Portable listening has become a ubiquitous pastime, if I was to judge by the number of people that I see daily walking with some kind of earbud or earphone and lost in their private world of music. Unfortunately, at least from what I have observed, these good music-on-the-move folks are getting their tunes through the same crappy plastic earbuds that came with their iPods or iPhones. I am fortunate that I get to hear some really good ear gear and this time it was the venerable Bowers & Wilkins Company that dropped off their latest high-end earphones, the C5 Series 2.
Small packages bring big sounds
Most earphones are plug and play but with the C5s not so fast. Besides having the options to switch out ear pads for a better fit (three additional sizes are included), the brief picture diagram also demonstrates a unique feature of these earphones, the so-called “Secure Loop” that anchors the earpieces in the ear’s inner ridge. A word is in order about this feature as getting the loop to fit will vary according the dimensions of each listener’s tragus and concha (the parts of the ear involved). I had no problems with fit but those with smaller ears might find the going a bit tough. For listeners with i-devices there is a remote control on the cable that switches between phone and player, adjusts volume and plays or pauses the music.
As this is a Series 2, B&W made an all out effort to improve what was already a well regarded set of earphones. This began with a redesigned 9.2 mm full range drive unit, tungsten weights to balance the earphone toward the ear, and at the back, a micro-porous filter filled with microscopic steel balls that act to diffuse sound, making everything sound more spacious. The nominal impedance of 32 ohms will make the C5/2s compatible with most portable audio devices, and in this review I used them with my iPhone5, iPod Classic, iPod Nano, and, la crème de la crème, the Astell &Kern AK240.
My ears are smiling
As the drive units are dynamic, I expected them to require some break-in time, and after giving them a 100 hour work out, the sound continued to improve, becoming less peaky, and with a more ample bottom end. First impressions of great detail recovery and lots of air remained after the C5/2s were fully broken in.
A liability of any good audio transducer is that it will reveal the shortcomings of the source material and this was certainly the case with the C5/S2 earphones.
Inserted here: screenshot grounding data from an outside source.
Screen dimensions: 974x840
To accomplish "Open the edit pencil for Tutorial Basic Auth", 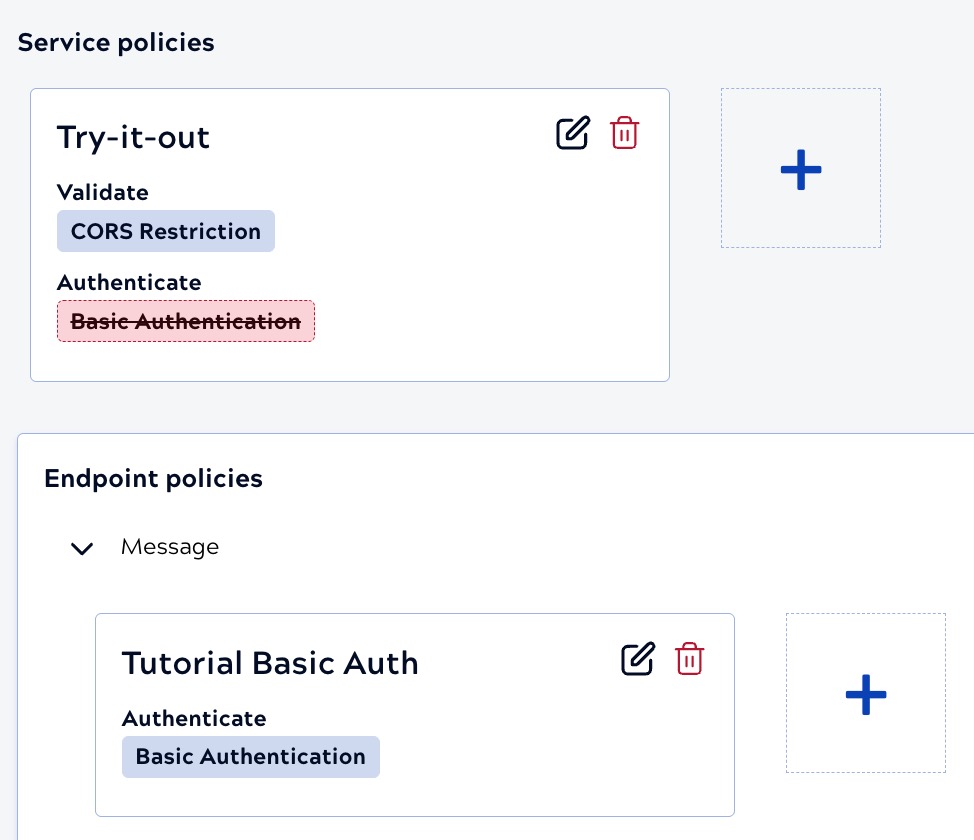I will pos(638,659).
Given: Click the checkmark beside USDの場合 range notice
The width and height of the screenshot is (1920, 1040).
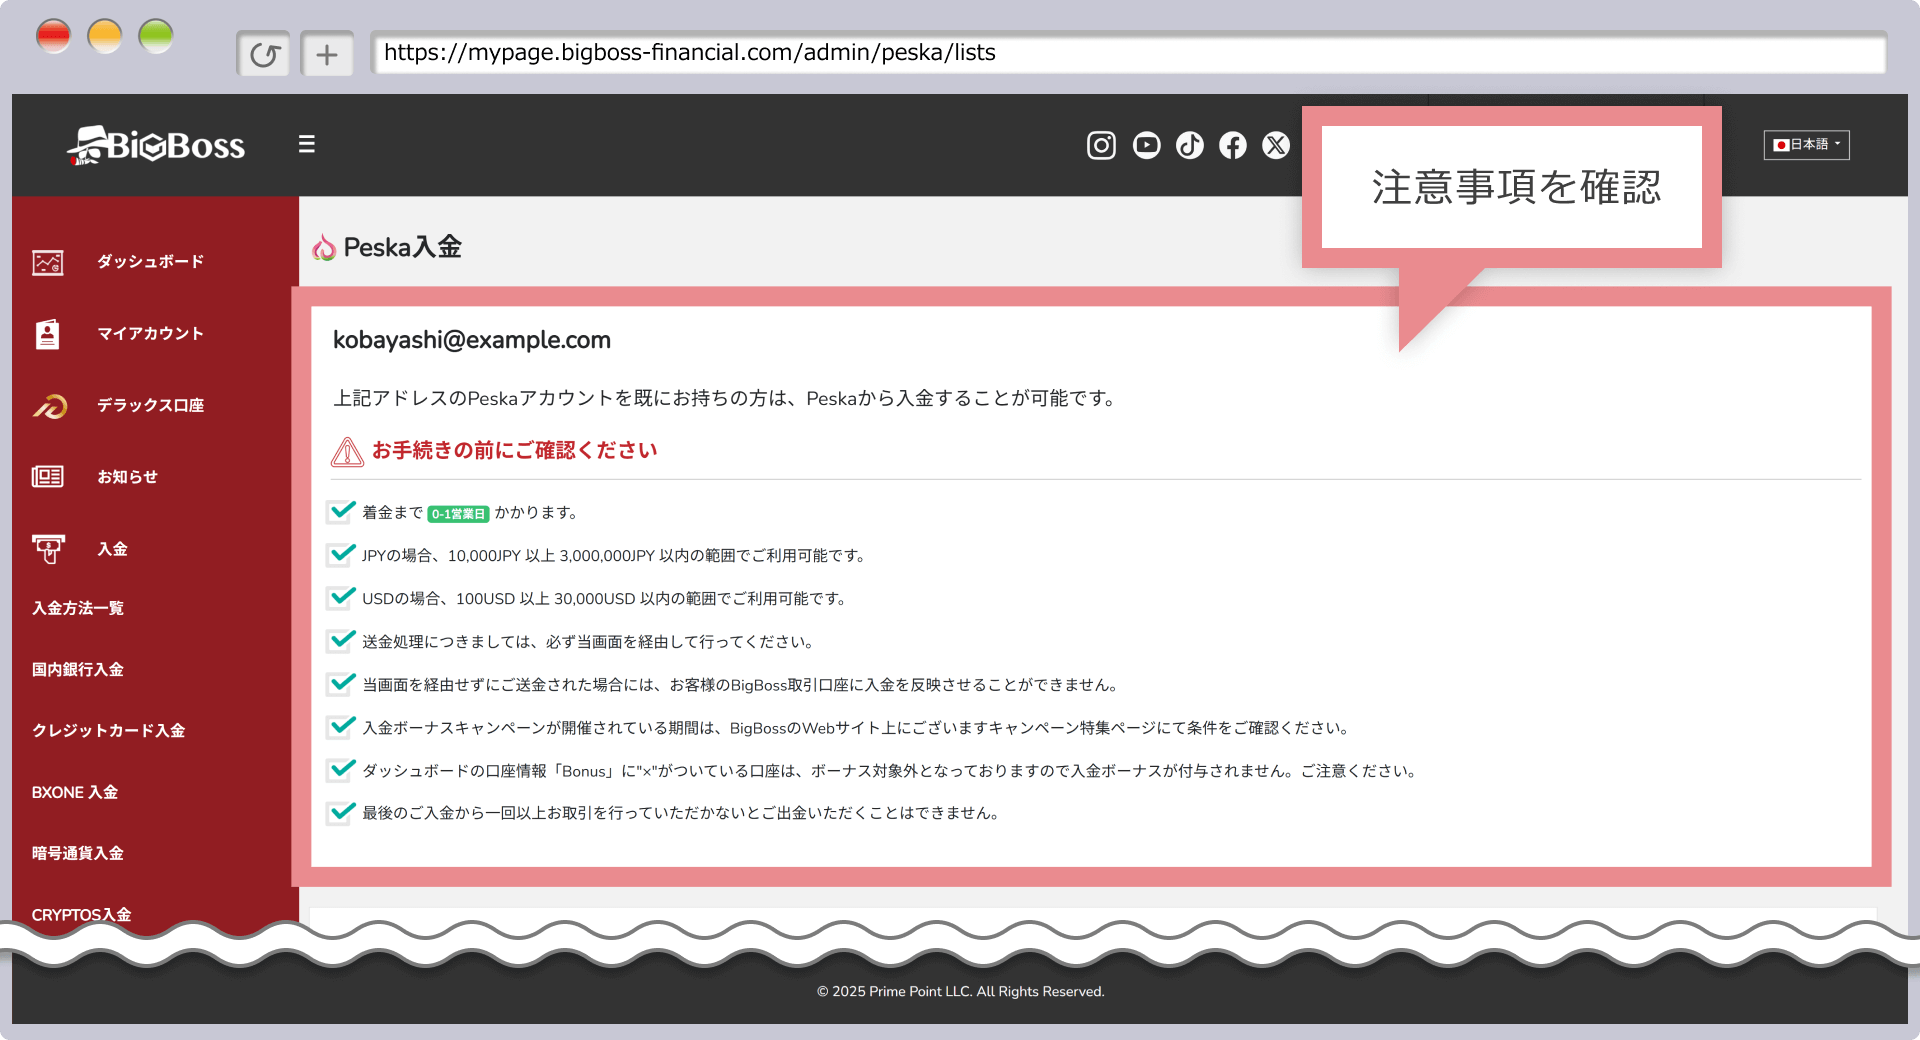Looking at the screenshot, I should point(342,597).
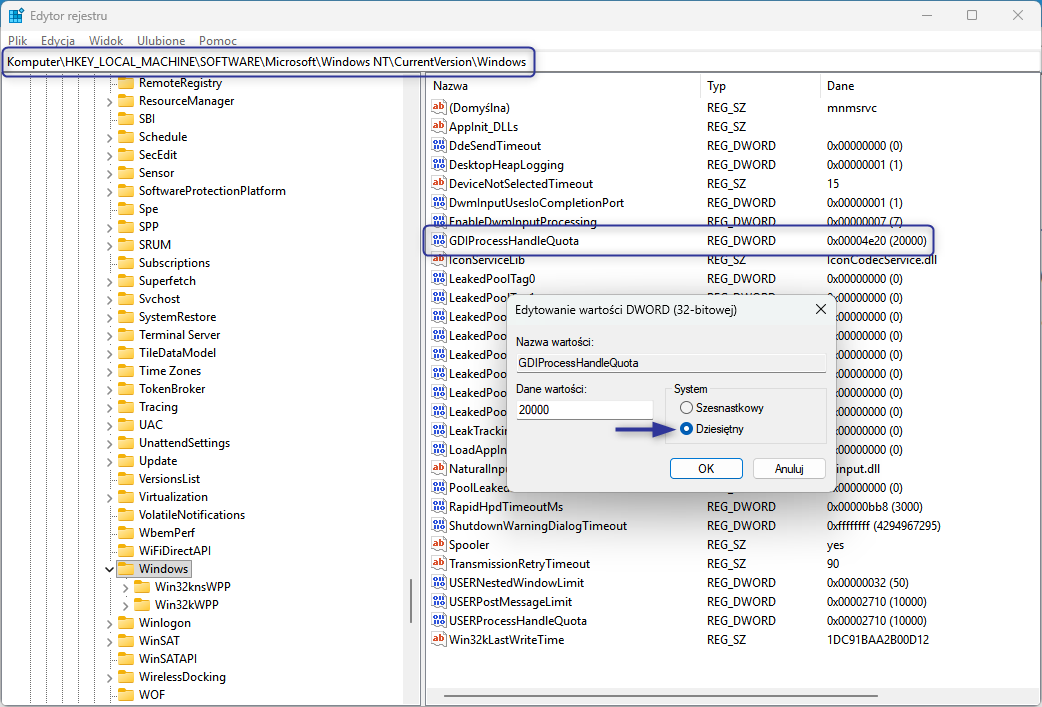The image size is (1042, 707).
Task: Confirm the DWORD edit with OK
Action: (x=706, y=468)
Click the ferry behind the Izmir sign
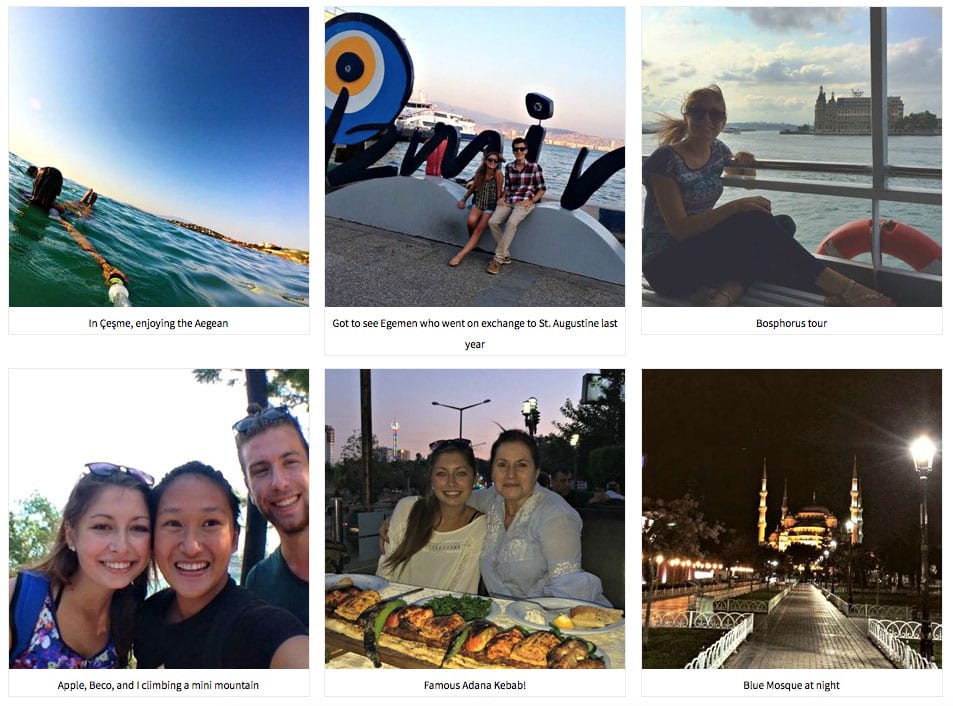The width and height of the screenshot is (953, 706). (435, 118)

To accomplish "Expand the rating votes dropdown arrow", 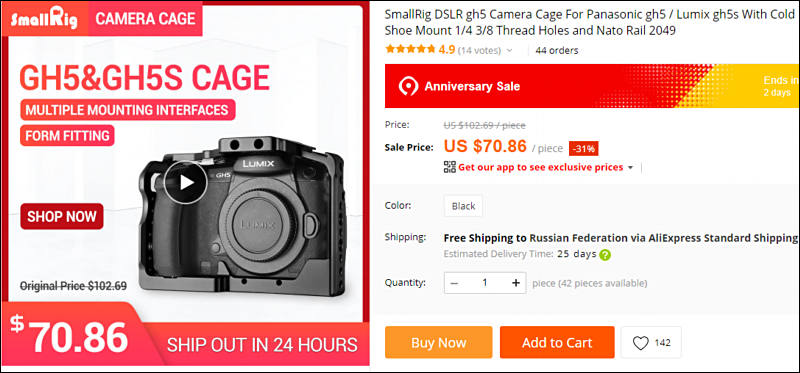I will pyautogui.click(x=509, y=51).
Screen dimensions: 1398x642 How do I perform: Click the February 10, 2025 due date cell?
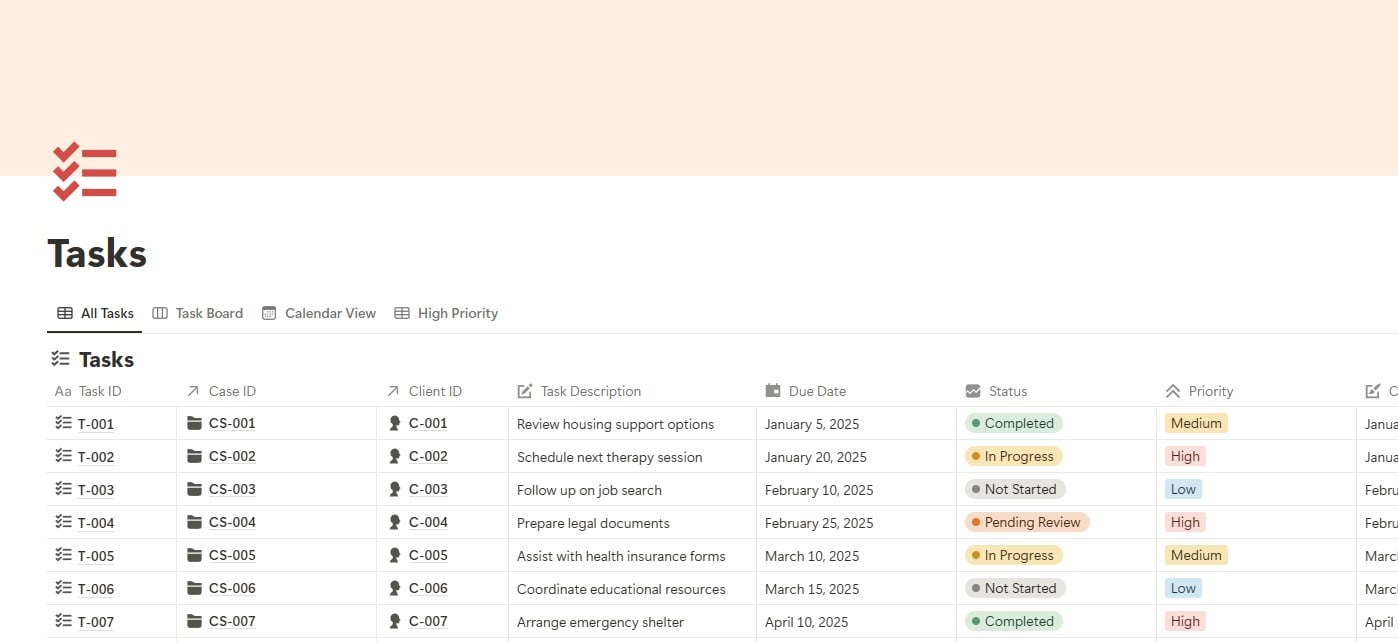coord(819,490)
Plugging them into my iPhone and sampling some of its 1500 song library, I heard all of the things that I don’t like about MP3 files, including the deleterious effects of compression at 128 kbps. A track like the Jackson 5’s “ABC” was listenable, but just barely so, while Ann Savoy & Her Sleepless Knights’ rendition of “If Dreams Come True,” an ALAC file was more like it, with great body, space and sonic balance.
Things improved when I went to my iPod Classic (no doubt due to its better DAC). A 320 kbps version of Respighi’s Pines of Rome (Lorin Maazel/Cleveland Orchestra) was quite respectable, and, if not the massive wall of sound that I would have received from headphones, the C5/S2 did give me the sense of space that this piece can convey.
The coup de grace came when I switched the AK240 digital player. I treated my ears to a CD-resolution FLAC file of Yo-Yo Ma’s playing of “Gabriel’s Oboe” from The Mission. The bloom and rich sonorities of the cello and the background strings were simply glorious and belied the small size of these in-ear transducers. Jacintha’s sultry performance of the timeless “Danny Boy” (a DSD download) demonstrated quite quickly that the C5/2s could deliver the superb sound of the highest resolution files that are currently available.
- Excellent coverage of frequency spectrum
- Wide dynamic range at normal listening levels
- Superior build quality
- Secure Loops might cause fit problems for small ears
The Definitive Word
Going for earphones rather than headphones will depend on how you usually listen. For listeners who put a premium on portability, particularly walkers, runners, and commuters, earphones will certainly be the choice for their iPods or other digital players. With this in mind, the C5 Series 2 phones offer far superior sound to the plastic earbuds that usually come with the players and sound better than any earphones that I have heard up to their price point. The only caveat that I would mention is to be sure that your ears can accommodate the Secure Loops if you intend to use this feature (it is not absolutely necessary if most of your listening is stationary). All in all, the C5/2s will keep you great company on the road, providing lots of audio pleasure along the way.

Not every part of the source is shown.